Le constat général qu’il a dégagé de ses différents efforts est que les protagonistes de la crise burundaise, en mettant lui aussi le gouvernement burundais en tête, avancent d’un pas pour en reculer de deux autres dans la recherche de la paix pour leur pays.

M. Periello a soutenu que ce sont des services gouvernementaux à rendre comptables de près de 400 cas de violations des droits humains par des arrestations arbitraires, des traitements inhumains et dégradants depuis le début de cette année.

D’un autre côté, l’envoyé spécial des Etats-Unis a déploré le fait que 200 observateurs internationaux des droits de l’homme n’ont toujours pas reçu d’accréditations par le gouvernement burundais.

Une mesure de grâce présidentielle en faveur des détenus politiques n’a pas non plus été honorée comme s’y attendaient les Américains, a-t-il encore relevé.

Au mois de février dernier, le président burundais, Pierre Nkurunziza, s’était engagé devant le secrétaire général des Nations unies, Ban Ki Moon, à gracier sans délais, 2.000 détenus pour apaiser le climat sociopolitique délétère dans le pays.

La situation socio-économique grave que traverse le pays a encore inquiété le diplomate américain pour qui elle est la conséquence directe du refus du gouvernement burundais de répondre favorablement à la recommandation pressante des donateurs étrangers d’ouvrir un dialogue sincère et inclusif de tous les acteurs de la crise.

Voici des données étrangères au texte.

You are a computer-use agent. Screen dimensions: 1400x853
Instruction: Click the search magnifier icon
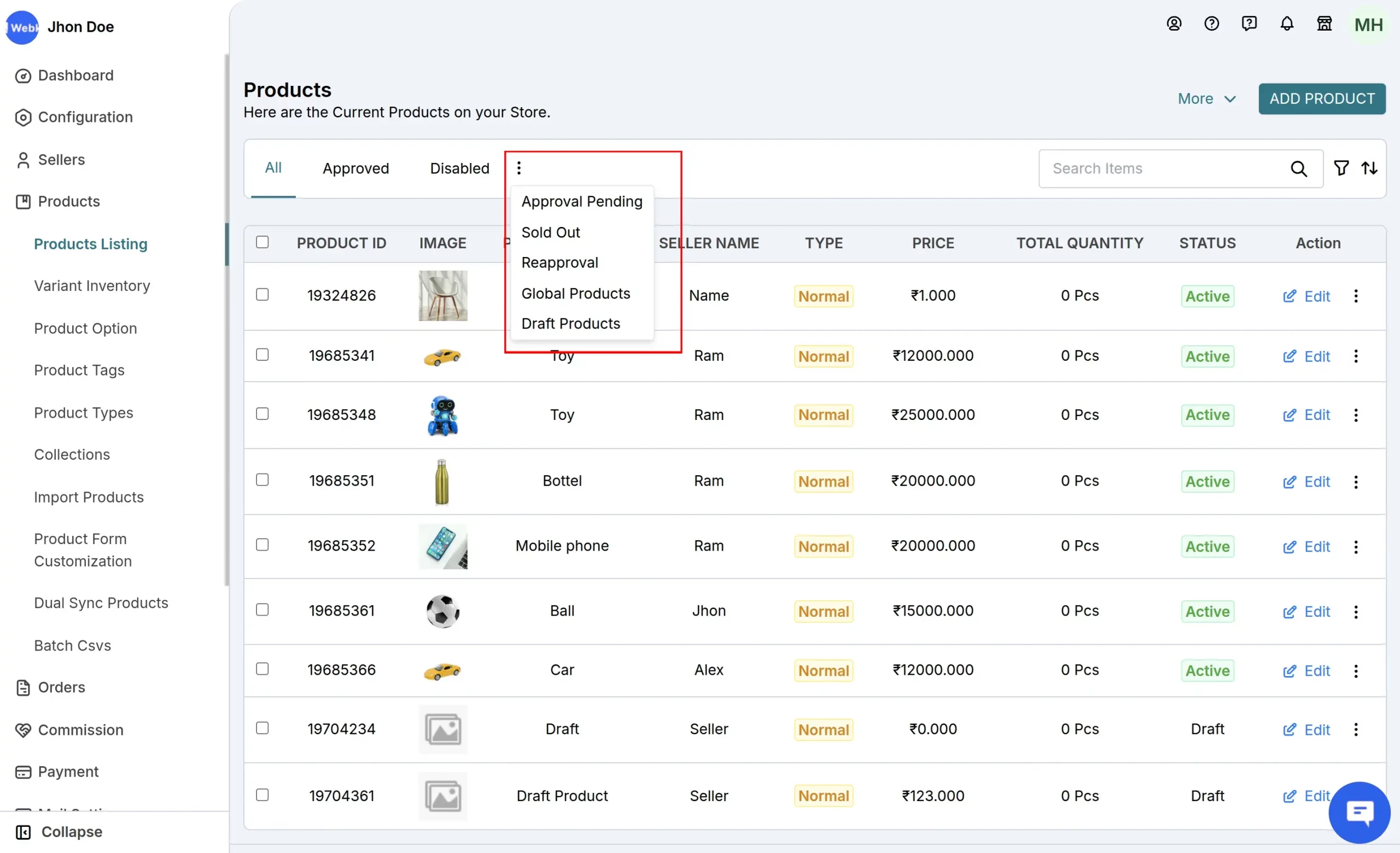tap(1298, 168)
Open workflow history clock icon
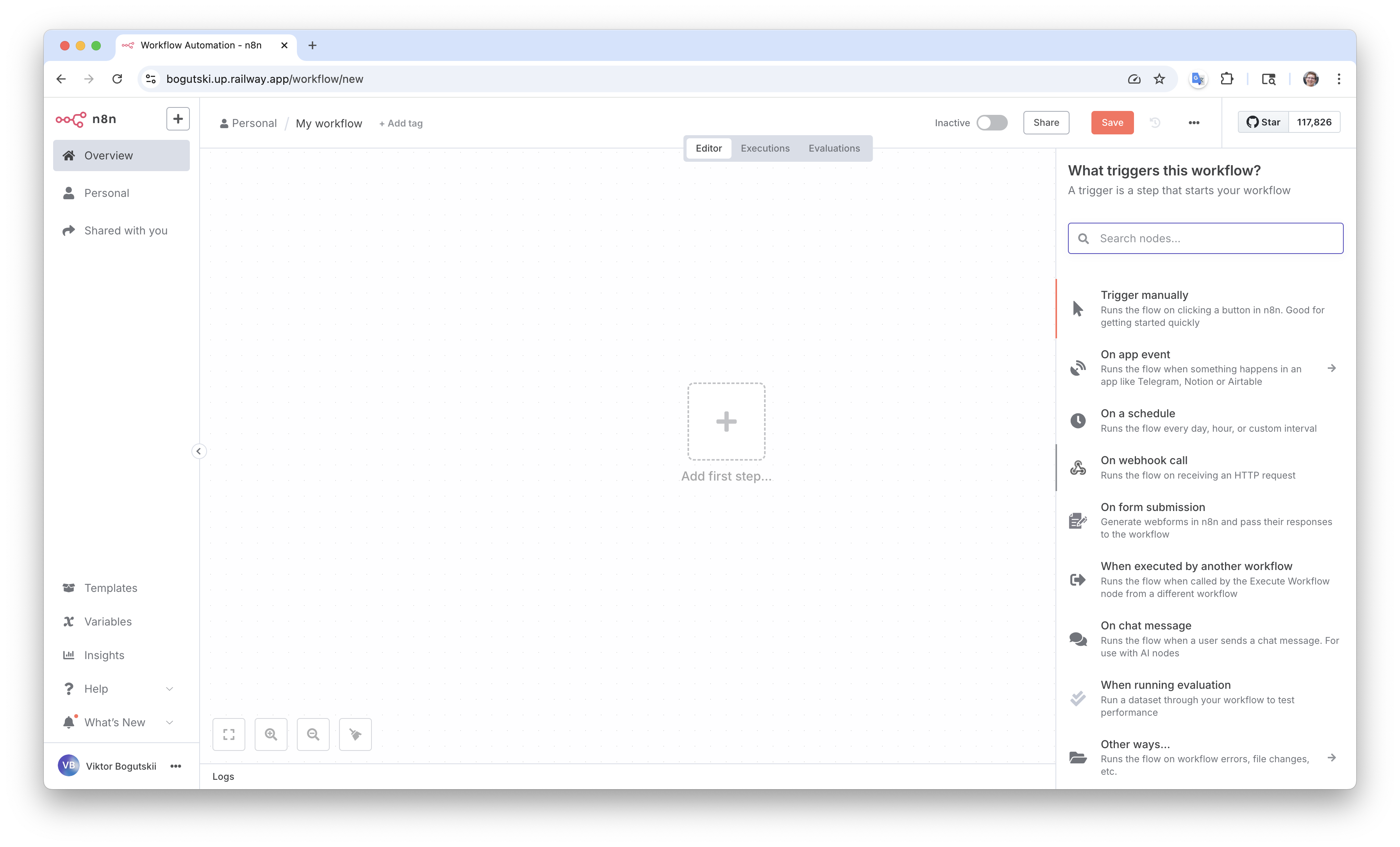 pos(1155,123)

Les Etats-Unis ont eux aussi décidé des sanctions unilatérales ciblées contre certains responsables de l’appareil sécuritaire gouvernemental pour leur rôle présumé dans la répression des opposants au troisième quinquennat controversé du président Nkurunziza.

Le gouvernement américain va intensifier les efforts d’assistance humanitaire aux milliers de Burundais qui sont allés se réfugier dans les pays voisins par peur pour leur sécurité, a annoncé de son côté M. Periello à l’issue de sa visite à Bujumbura.

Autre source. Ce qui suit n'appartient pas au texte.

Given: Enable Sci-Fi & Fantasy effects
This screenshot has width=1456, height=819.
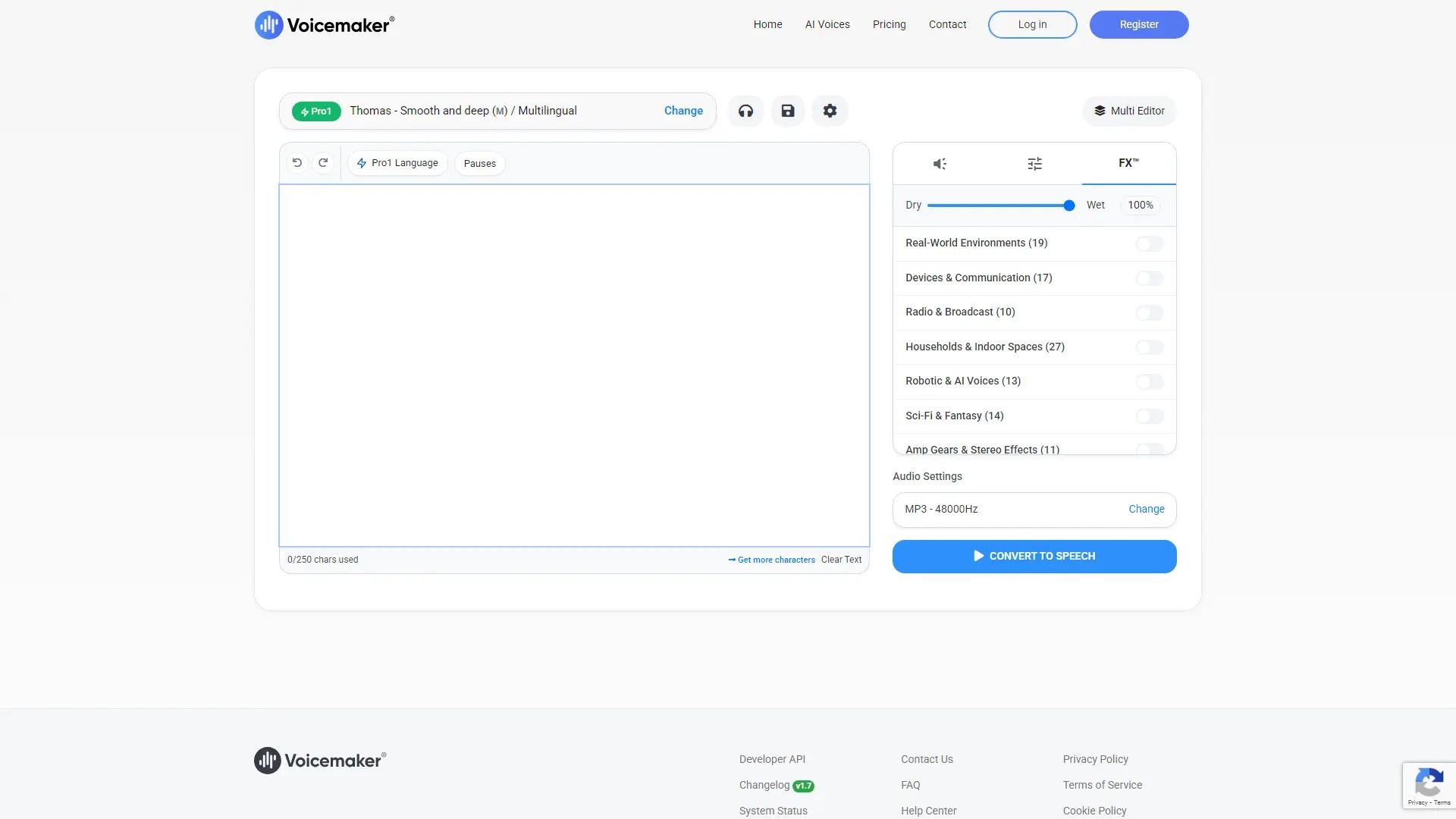Looking at the screenshot, I should point(1149,416).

Près de la moitié des 250.000 réfugiés burundais recensés dans les pays voisins ont été accueillis en Tanzanie voisine où M. Periello s’est aussitôt rendu, après Bujumbura, pour des consultations avec le nouveau médiateur-adjoint dans la crise burundaise, l’ancien président tanzanien, William Benjamin M’Kapa.

La médiation en chef était monopolisée, depuis le milieu de l’année dernière, par l’actuel président ougandais, Yoweri Kaguta Museveni.

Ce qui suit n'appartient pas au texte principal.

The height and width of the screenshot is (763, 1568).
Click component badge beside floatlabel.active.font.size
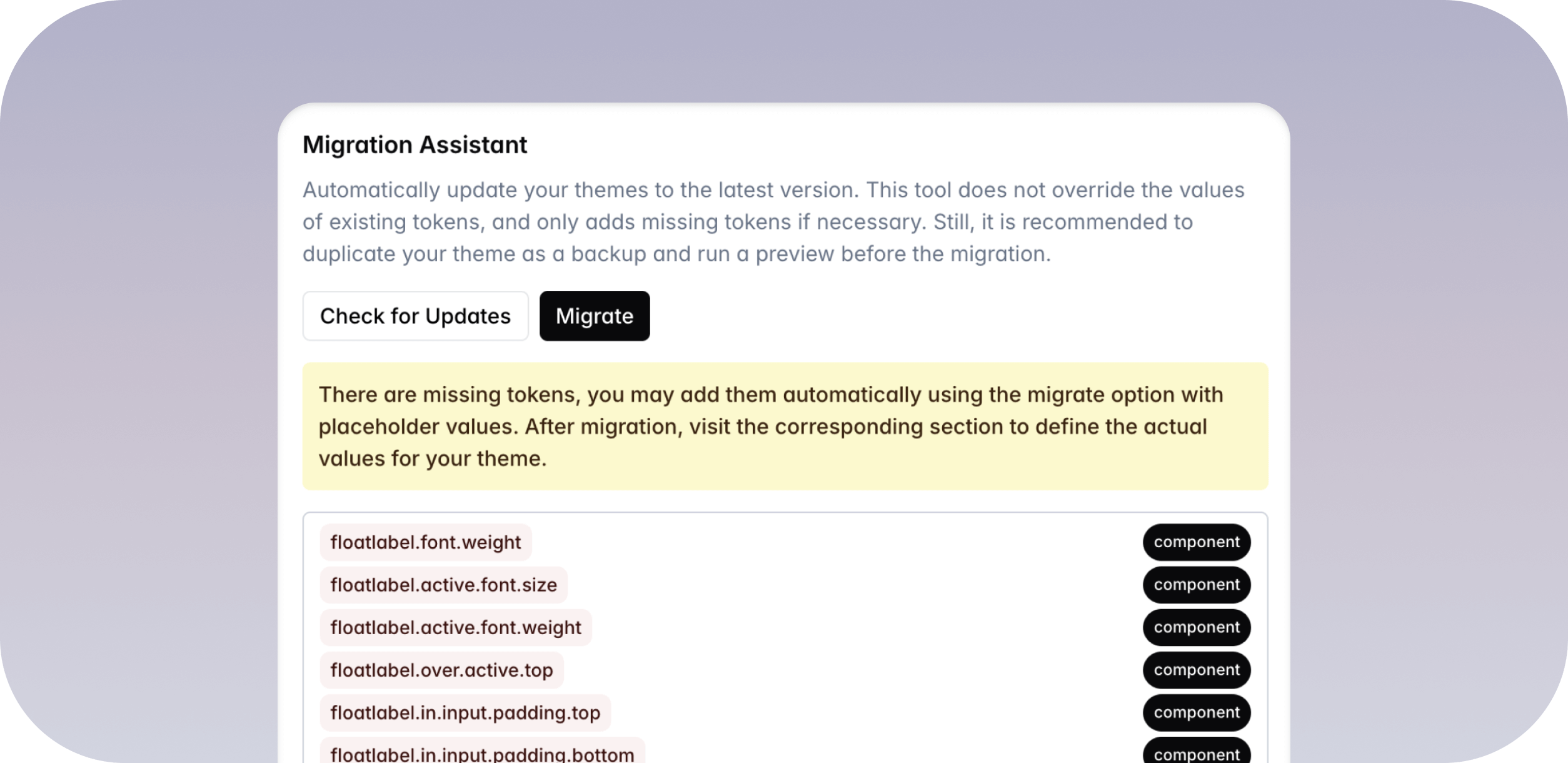coord(1196,585)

Les efforts du médiateur de la communauté d’Afrique de l’Est/East african community (CEA/EAC) sont restés à l’étape de la prise de contact avec les différents protagonistes de la crise burundaise, début janvier 2016 à Kampala, la capitale ougandaise.

Comme à chaque important rendez-vous diplomatique dans la crise au Burundi, un regain d’insécurité et une démonstration des forces en présence ont été observés durant le séjour du diplomate américain à Bujumbura où au moins deux personnes ont été tuées et dix autres blessées dans des explosions de grenades non revendiquées.